> Assigned task
Tally how many lines in the data below include "agent", then please reply with only that figure.

> Data for the task

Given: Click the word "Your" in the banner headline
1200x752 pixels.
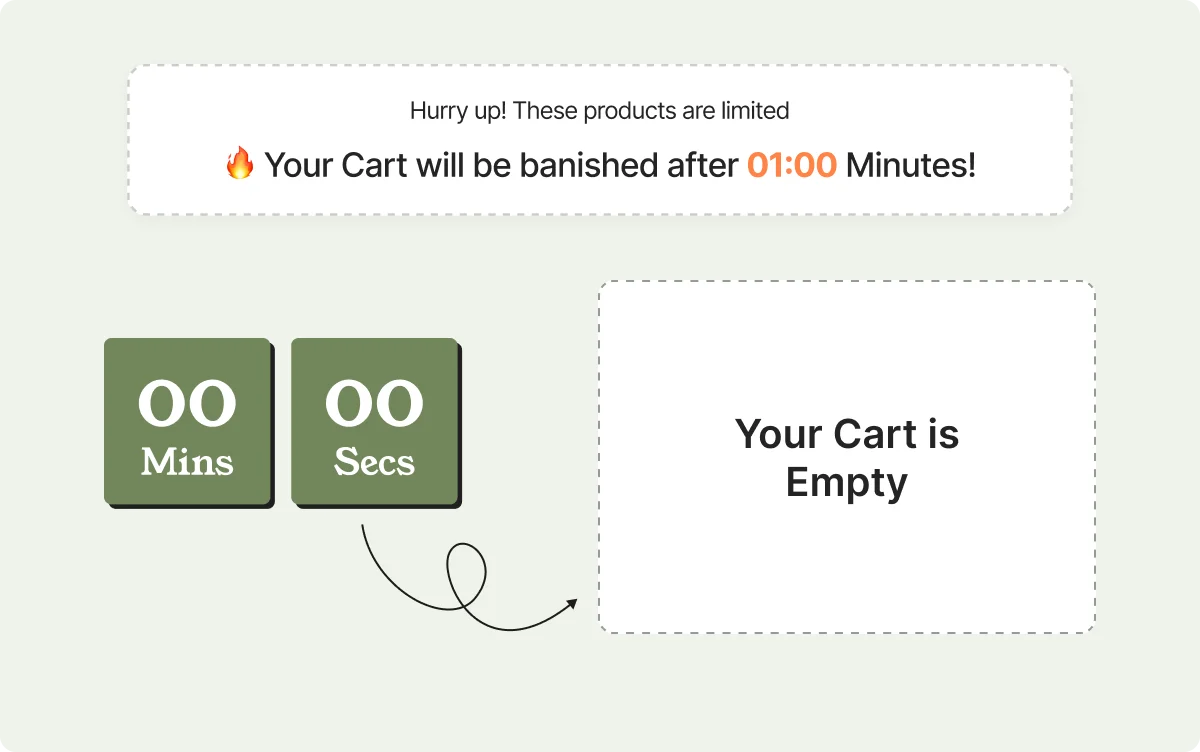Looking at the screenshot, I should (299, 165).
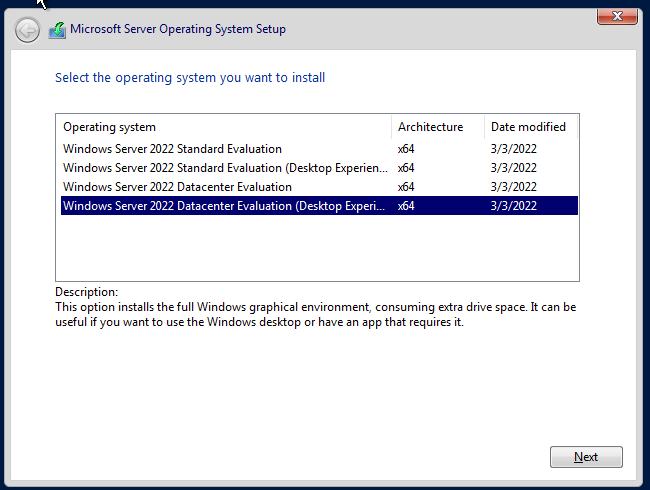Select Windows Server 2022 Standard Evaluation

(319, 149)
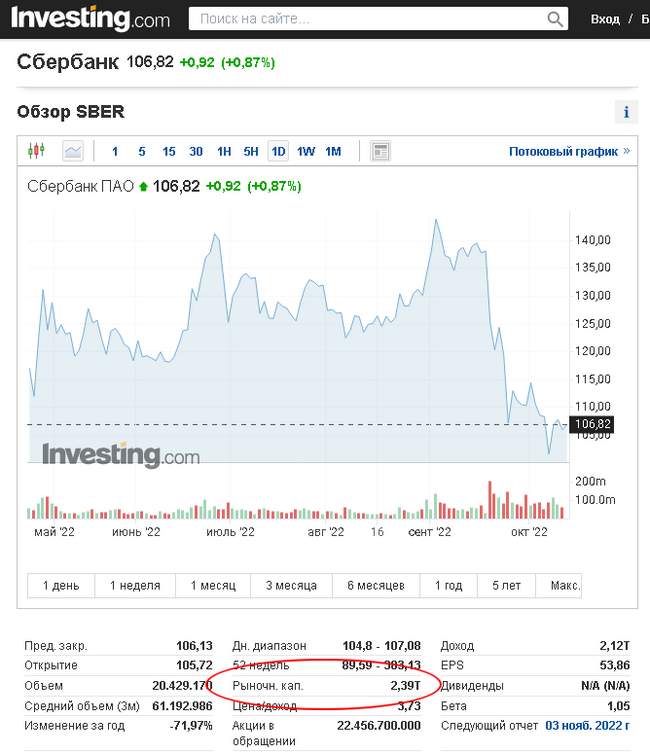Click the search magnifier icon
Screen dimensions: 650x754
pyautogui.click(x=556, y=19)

* * *

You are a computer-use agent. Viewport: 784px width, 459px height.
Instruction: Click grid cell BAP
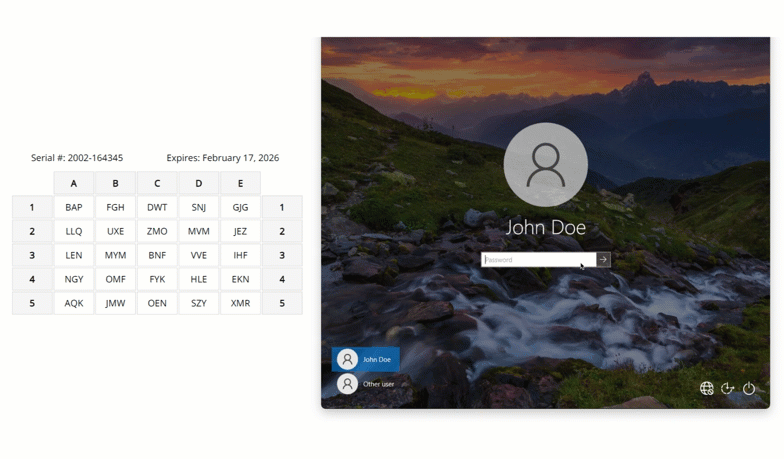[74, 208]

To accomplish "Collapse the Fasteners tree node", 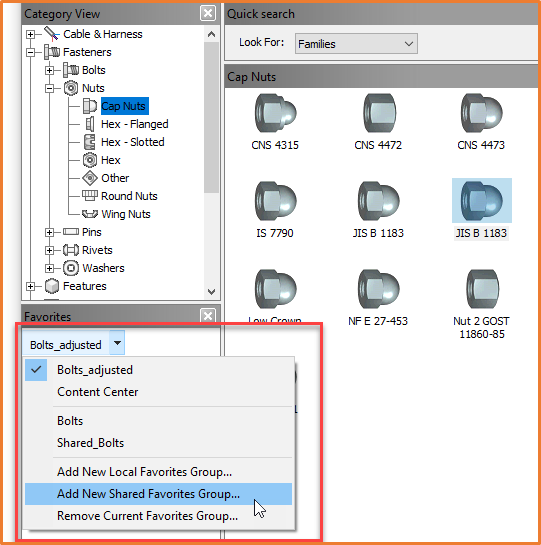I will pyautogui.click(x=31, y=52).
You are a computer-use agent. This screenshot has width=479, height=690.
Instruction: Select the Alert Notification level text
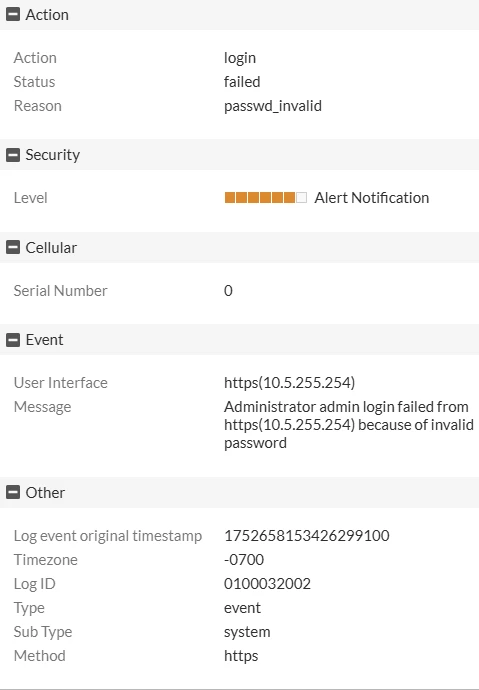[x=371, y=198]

---

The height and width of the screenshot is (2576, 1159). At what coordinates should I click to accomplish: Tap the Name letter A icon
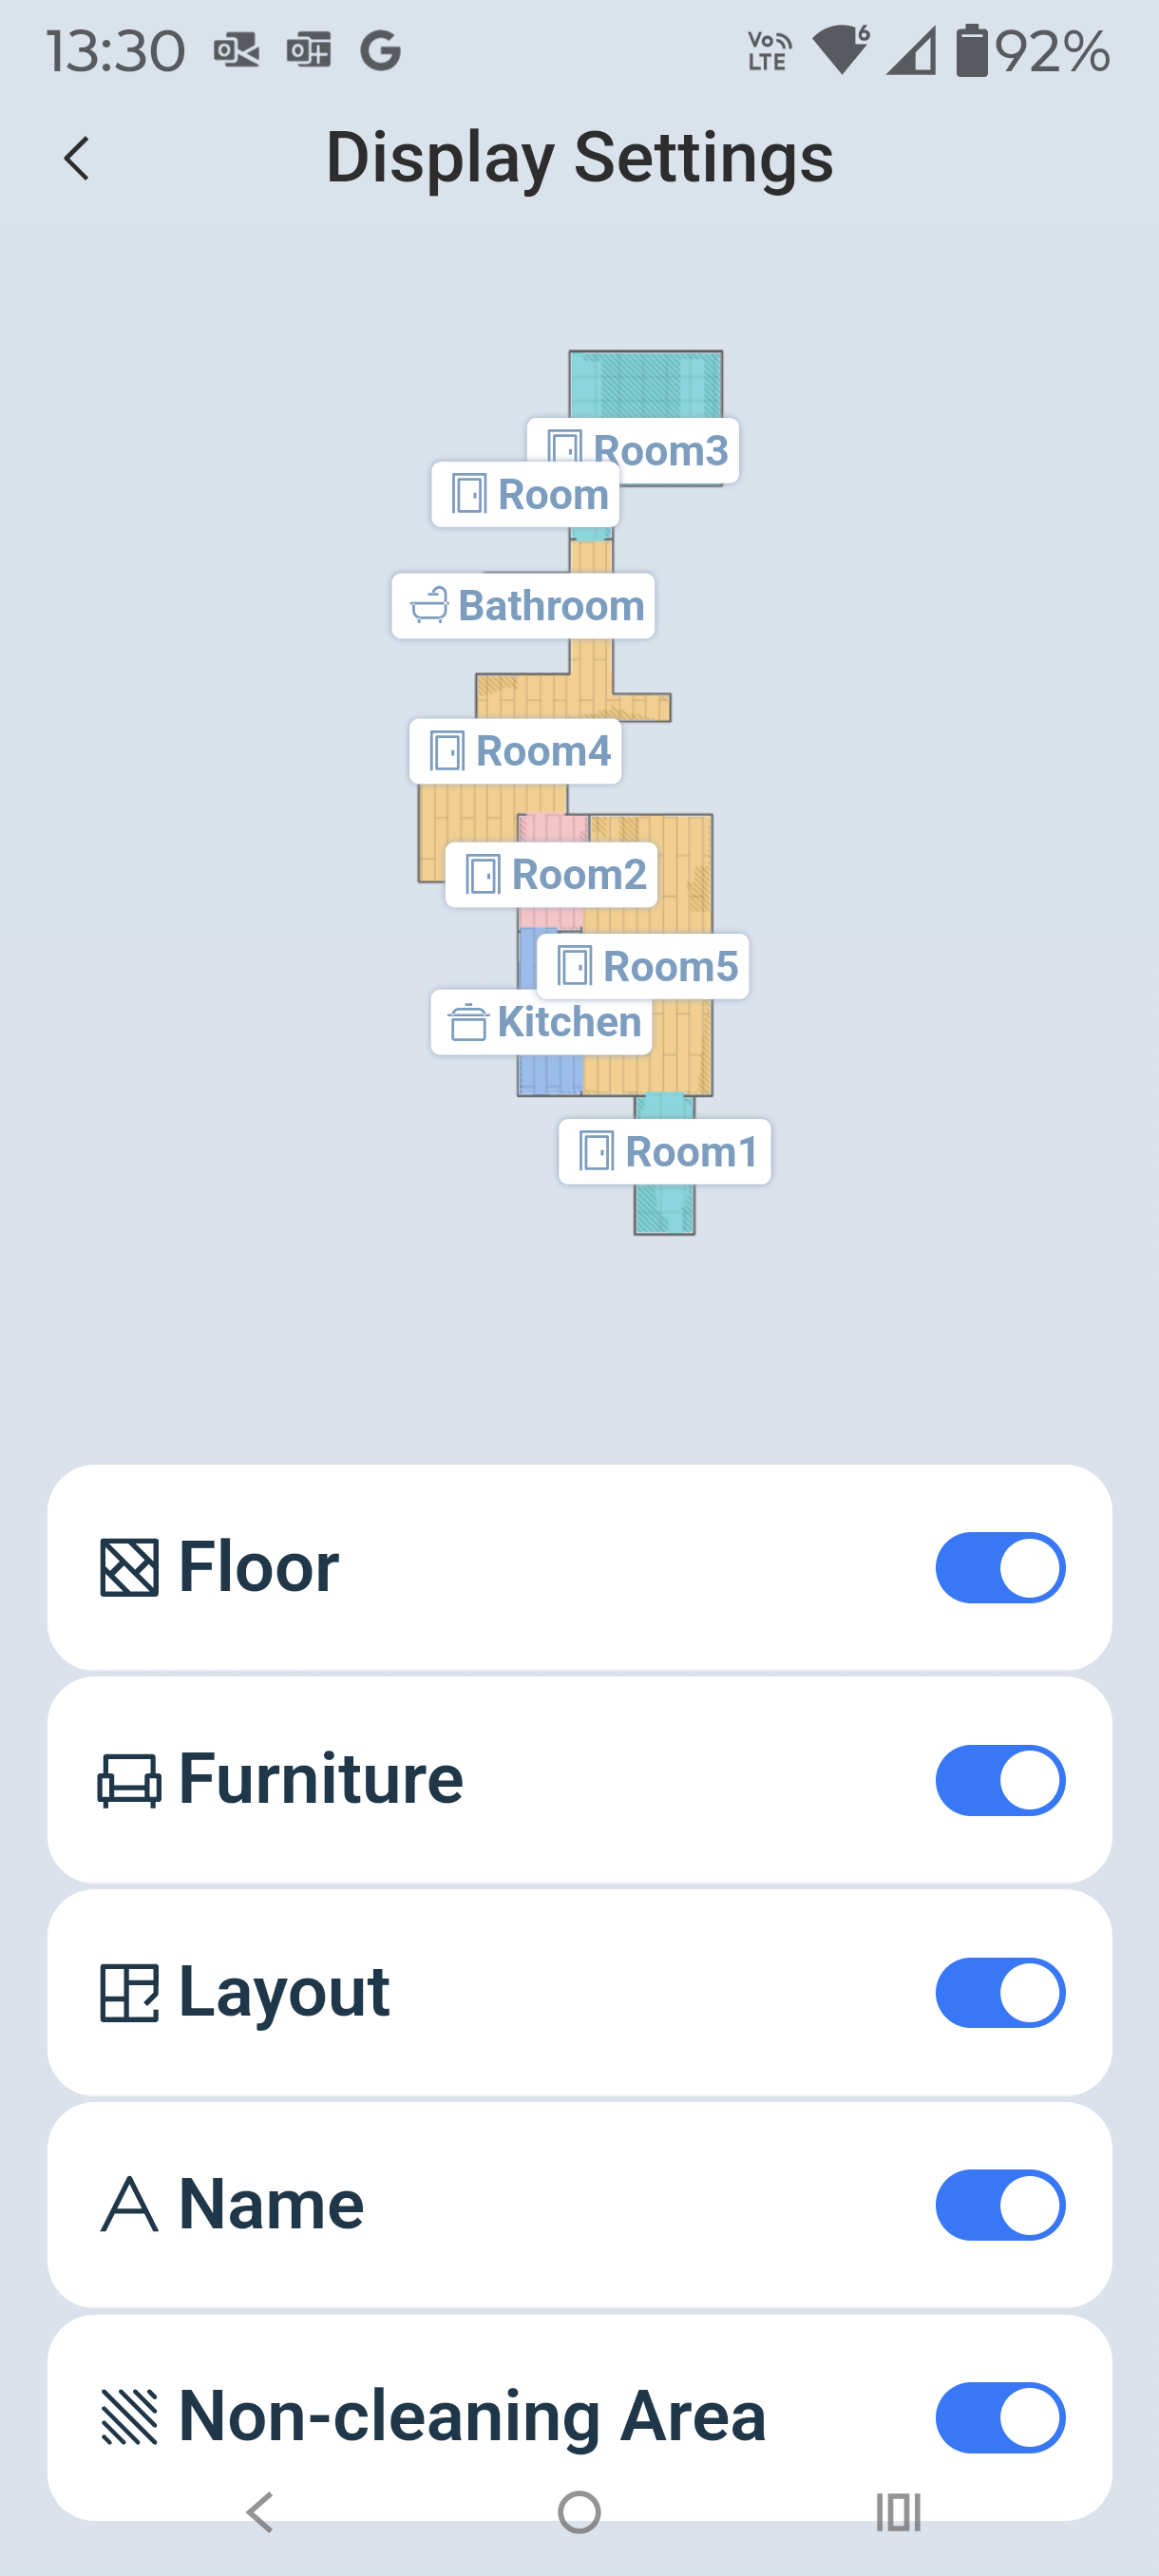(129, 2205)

> Your solution
2